Data supplied ::

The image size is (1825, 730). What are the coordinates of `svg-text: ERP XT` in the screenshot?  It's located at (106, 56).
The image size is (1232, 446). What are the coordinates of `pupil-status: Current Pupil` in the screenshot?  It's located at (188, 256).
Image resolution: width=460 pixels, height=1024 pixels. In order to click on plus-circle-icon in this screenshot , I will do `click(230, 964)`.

---

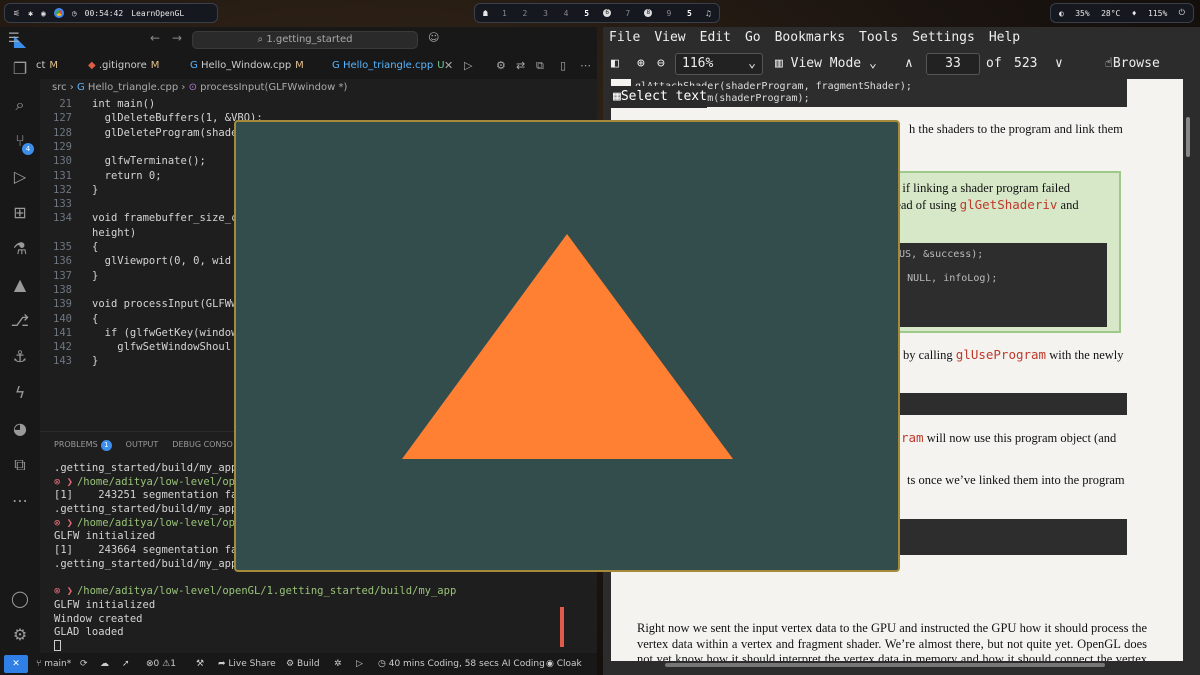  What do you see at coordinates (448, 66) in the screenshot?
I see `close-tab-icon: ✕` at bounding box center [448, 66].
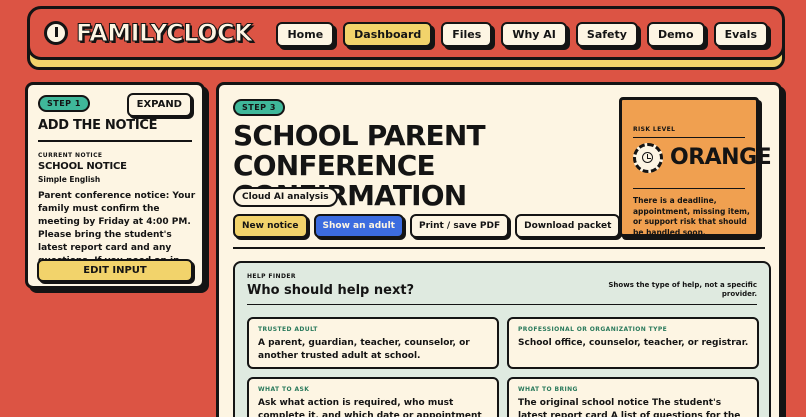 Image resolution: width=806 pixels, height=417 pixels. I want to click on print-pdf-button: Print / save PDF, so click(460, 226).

Work to complete ::
Repeat everything from the line containing "The image size is (1232, 446)." down to the line containing "Image resolution: width=460", word for word.

Task output ::
The image size is (1232, 446). What are the coordinates of `pupil-status: Current Pupil` in the screenshot?  It's located at (188, 256).
Image resolution: width=460 pixels, height=1024 pixels. In order to click on plus-circle-icon in this screenshot , I will do `click(230, 964)`.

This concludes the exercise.